El aumento de tarifas y su impacto negativo en la popularidad del Presidente fue un llamado de atención que no fue atendido con la seriedad debida pese a la insistencia de los socios no PRO del Presidente. Después de la reforma previsional de diciembre, que había sido muy impopular, el costo del tarifazo fue claro para los políticos, como se vio en la votación de la Cámara Baja. No solamente los radicales y Lilita criticaron la medida y pidieron prorratear las subas sino que también hubo resistencia a pagar el costo político de oponerse a la propuesta peronista de retrotraer los aumentos. El peronismo, por el contrario, se despertó frente al declive en la popularidad de Macri asomándose a la posibilidad de pelear por el ballottage en 2019, lo que generó incentivos para coordinar las estrategias del peronismo denominado «racional» y el kirchnerismo.
La caída en la popularidad de Macri no le pasó desapercibida a los políticos, aun si no tenía un beneficiario claro, porque esa popularidad era el principal capital político del Gobierno. Los argentinos se habían vuelto optimistas respecto al futuro incluso cuando no lo eran respecto al presente. Ese sorprendente optimismo se estaba acabando aun antes de la turbulencia cambiaria de los últimos días. Los aumentos tarifarios decepcionaron a un público que creía las promesas gradualistas. Abril fue un mes clave porque por primera vez, la visión negativa del futuro alcanzó a la positiva y la desaprobación del presidente Macri superó a su aprobación (encuestas de la Universidad de San Andrés). Más aún, la satisfacción con la marcha de la economía cayó a 20%. En este contexto, el futuro se comenzaba a nublar, y la promesa de que la reelección de Macri haría que el gradualismo rindiera los frutos esperados por los mercados financieros se tornaba más riesgosa.
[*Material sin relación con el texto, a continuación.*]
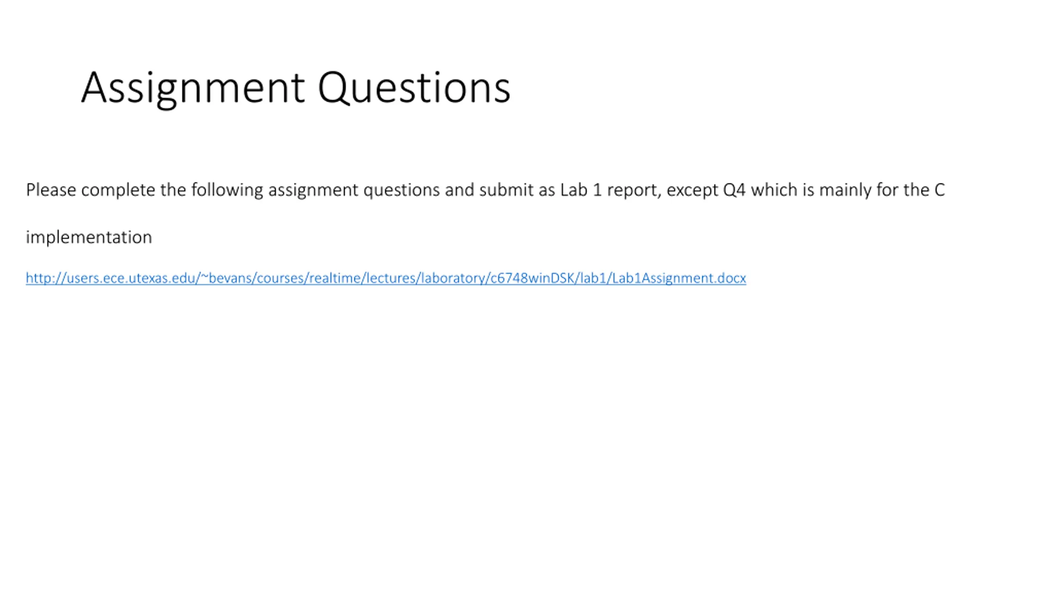This screenshot has width=1054, height=593.
Task: Click the word 'except' in the sentence
Action: [x=692, y=190]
El amor de Wall Street está mediado por la tasa de interés y las comisiones financieras, pero también se sostenía en la promesa de que Macri venía a terminar con el populismo y que estaba logrando un cambio cultural. Sus sucesivas victorias electorales -dos veces derrotó al imbatible peronismo- y su popularidad eran indicadores que justificaban expectativas de mayor plazo. No se esperaba ya que fuera el primer gobierno no peronista que terminara su mandato sino también que fuera el primer presidente no peronista reelegido. Esas esperanzas se comenzaron a empañar con la caída de la popularidad de Macri aunque el Gobierno no lo hubiera internalizado.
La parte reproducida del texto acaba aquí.